Alternatively, hospital capacity to treat sufferers would need to expand dramatically.
But this doesn't always have to be how things are, Petrovsky says.
"This paper is not telling us the future. It is modelling scenarios. These outline several probable paths that can only become clearer once we invest in detailed research."
"Although it doesn't model the impact of a vaccine, I think they clearly infer that a vaccine is the only way out because a vaccine will create the herd immunity to stop the spread of the virus."
Covid-19 has not evolved all that much in the past four months, he says. And that's significant given an entire "generation" of the virus is just a few hours.
In the case of flu, you're susceptible to reinfection after 12 months because your antibodies have stopped working. In the case of Covid-19, it's because you no longer have antibodies.
"So it's a difference in terms of the behaviour of the virus," Petrovsky says. "From what we've seen Covid-19 hasn't mutated much over the last four or five months.

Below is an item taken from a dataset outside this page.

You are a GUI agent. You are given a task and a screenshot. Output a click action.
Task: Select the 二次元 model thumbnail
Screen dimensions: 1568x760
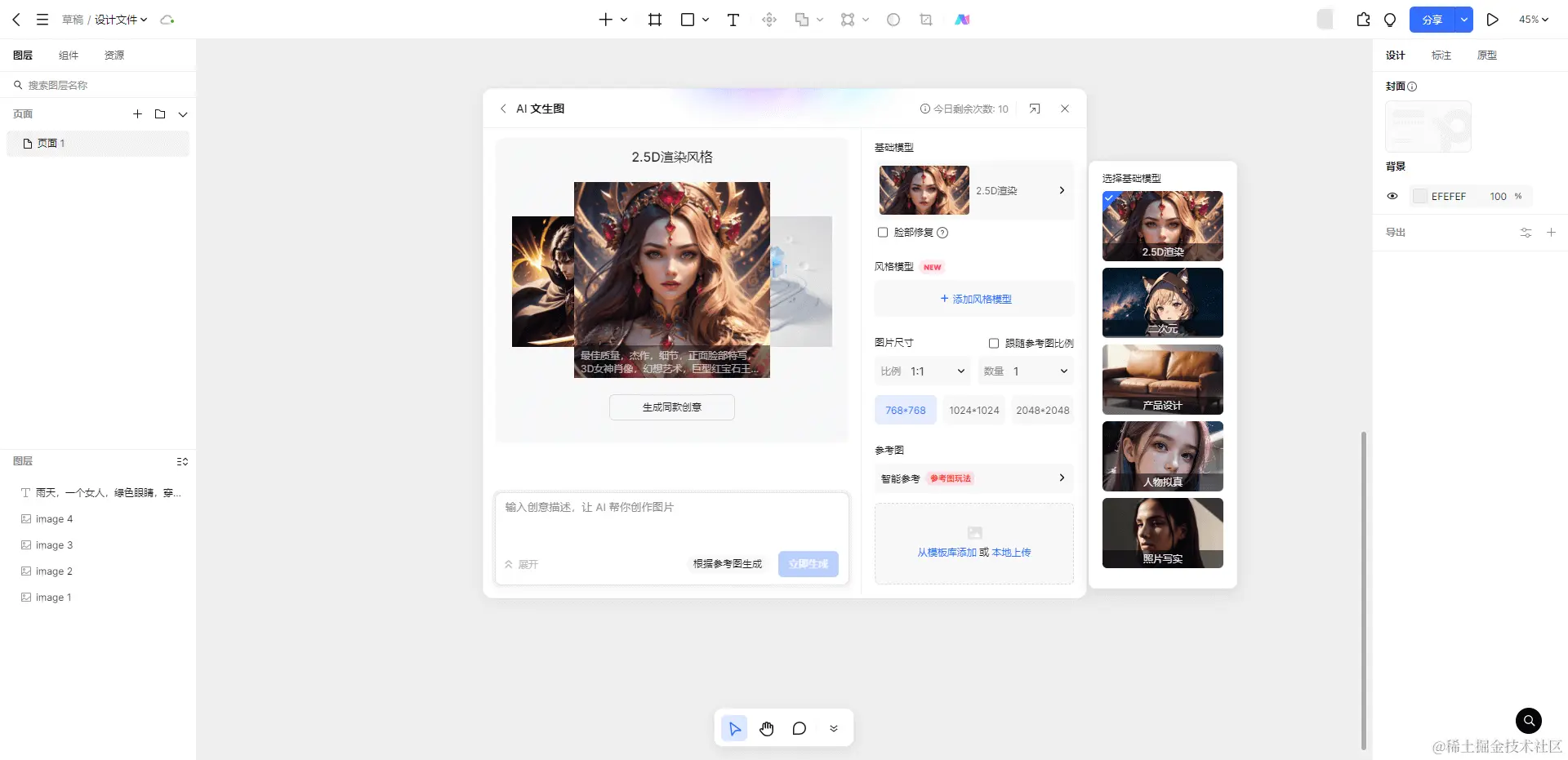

It's been minimal. So it's a very stable virus. And that's promising because it may mean that we can protect people with a vaccine for far longer than the natural infection does."
Given the likely crucial role of a vaccine, Petrovsky says he cannot understand the lack of government or investor interest.
"It's been very modest relative to what they're throwing into economic stimulus packages," he says.
"And yet, you know, we need that research to better understand the virus in order to defeat it."